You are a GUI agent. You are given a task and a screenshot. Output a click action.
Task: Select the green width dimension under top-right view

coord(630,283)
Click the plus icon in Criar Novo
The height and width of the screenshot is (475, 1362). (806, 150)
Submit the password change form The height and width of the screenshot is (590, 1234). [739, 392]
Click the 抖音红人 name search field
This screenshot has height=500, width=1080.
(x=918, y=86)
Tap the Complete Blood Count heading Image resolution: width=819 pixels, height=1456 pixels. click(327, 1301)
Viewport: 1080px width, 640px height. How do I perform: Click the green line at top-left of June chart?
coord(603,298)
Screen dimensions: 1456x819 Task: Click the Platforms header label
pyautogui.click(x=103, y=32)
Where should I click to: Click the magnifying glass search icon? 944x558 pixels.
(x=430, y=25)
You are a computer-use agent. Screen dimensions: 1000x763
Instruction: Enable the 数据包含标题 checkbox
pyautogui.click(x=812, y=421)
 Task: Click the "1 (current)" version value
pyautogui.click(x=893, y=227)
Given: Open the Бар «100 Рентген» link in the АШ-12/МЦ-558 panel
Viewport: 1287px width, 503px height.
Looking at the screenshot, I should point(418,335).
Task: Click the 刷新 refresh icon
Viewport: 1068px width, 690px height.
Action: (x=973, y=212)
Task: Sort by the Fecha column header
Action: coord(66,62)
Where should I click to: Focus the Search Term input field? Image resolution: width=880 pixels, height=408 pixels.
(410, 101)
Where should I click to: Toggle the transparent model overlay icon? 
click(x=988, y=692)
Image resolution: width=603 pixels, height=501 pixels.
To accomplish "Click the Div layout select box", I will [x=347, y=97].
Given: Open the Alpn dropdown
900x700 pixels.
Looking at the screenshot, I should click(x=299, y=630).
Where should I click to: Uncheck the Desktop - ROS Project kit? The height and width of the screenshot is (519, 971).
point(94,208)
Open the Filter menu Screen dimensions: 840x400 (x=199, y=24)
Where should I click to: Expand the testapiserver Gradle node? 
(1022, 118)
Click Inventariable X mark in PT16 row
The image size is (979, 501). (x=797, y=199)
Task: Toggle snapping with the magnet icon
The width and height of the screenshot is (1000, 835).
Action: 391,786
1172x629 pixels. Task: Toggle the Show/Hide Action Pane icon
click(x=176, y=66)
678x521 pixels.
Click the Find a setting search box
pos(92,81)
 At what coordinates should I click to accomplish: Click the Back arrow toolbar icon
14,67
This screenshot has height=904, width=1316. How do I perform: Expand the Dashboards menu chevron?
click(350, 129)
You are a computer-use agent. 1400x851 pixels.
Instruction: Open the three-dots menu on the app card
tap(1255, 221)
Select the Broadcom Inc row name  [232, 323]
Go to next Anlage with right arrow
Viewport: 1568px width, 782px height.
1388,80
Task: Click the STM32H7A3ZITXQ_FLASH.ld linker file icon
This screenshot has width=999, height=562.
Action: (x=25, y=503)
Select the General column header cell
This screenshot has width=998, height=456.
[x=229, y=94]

**Exercise prompt**. All of the listing above should be restated word for word.

**Solution to this task**.
You are a GUI agent. You are given a task and a screenshot. Output a click action.
Task: Select the green width dimension under top-right view

coord(630,283)
Click the plus icon in Criar Novo
The height and width of the screenshot is (475, 1362). (806, 150)
Submit the password change form The height and width of the screenshot is (590, 1234). [739, 392]
Click the 抖音红人 name search field
This screenshot has height=500, width=1080.
(x=918, y=86)
Tap the Complete Blood Count heading Image resolution: width=819 pixels, height=1456 pixels. click(327, 1301)
Viewport: 1080px width, 640px height. How do I perform: Click the green line at top-left of June chart?
coord(603,298)
Screen dimensions: 1456x819 Task: Click the Platforms header label
pyautogui.click(x=103, y=32)
Where should I click to: Click the magnifying glass search icon? 944x558 pixels.
(x=430, y=25)
You are a computer-use agent. Screen dimensions: 1000x763
Instruction: Enable the 数据包含标题 checkbox
pyautogui.click(x=812, y=421)
 Task: Click the "1 (current)" version value
pyautogui.click(x=893, y=227)
Given: Open the Бар «100 Рентген» link in the АШ-12/МЦ-558 panel
Viewport: 1287px width, 503px height.
Looking at the screenshot, I should point(418,335).
Task: Click the 刷新 refresh icon
Viewport: 1068px width, 690px height.
Action: (x=973, y=212)
Task: Sort by the Fecha column header
Action: coord(66,62)
Where should I click to: Focus the Search Term input field? Image resolution: width=880 pixels, height=408 pixels.
(410, 101)
Where should I click to: Toggle the transparent model overlay icon? 
click(x=988, y=692)
Image resolution: width=603 pixels, height=501 pixels.
To accomplish "Click the Div layout select box", I will [x=347, y=97].
Given: Open the Alpn dropdown
900x700 pixels.
Looking at the screenshot, I should click(x=299, y=630).
Where should I click to: Uncheck the Desktop - ROS Project kit? The height and width of the screenshot is (519, 971).
point(94,208)
Open the Filter menu Screen dimensions: 840x400 (x=199, y=24)
Where should I click to: Expand the testapiserver Gradle node? 
(1022, 118)
Click Inventariable X mark in PT16 row
The image size is (979, 501). (x=797, y=199)
Task: Toggle snapping with the magnet icon
The width and height of the screenshot is (1000, 835).
Action: 391,786
1172x629 pixels. Task: Toggle the Show/Hide Action Pane icon
click(x=176, y=66)
678x521 pixels.
Click the Find a setting search box
pos(92,81)
 At what coordinates should I click to accomplish: Click the Back arrow toolbar icon
14,67
This screenshot has height=904, width=1316. How do I perform: Expand the Dashboards menu chevron?
click(350, 129)
You are a computer-use agent. 1400x851 pixels.
Instruction: Open the three-dots menu on the app card
tap(1255, 221)
Select the Broadcom Inc row name  [232, 323]
Go to next Anlage with right arrow
Viewport: 1568px width, 782px height.
1388,80
Task: Click the STM32H7A3ZITXQ_FLASH.ld linker file icon
This screenshot has width=999, height=562.
Action: (x=25, y=503)
Select the General column header cell
This screenshot has width=998, height=456.
[x=229, y=94]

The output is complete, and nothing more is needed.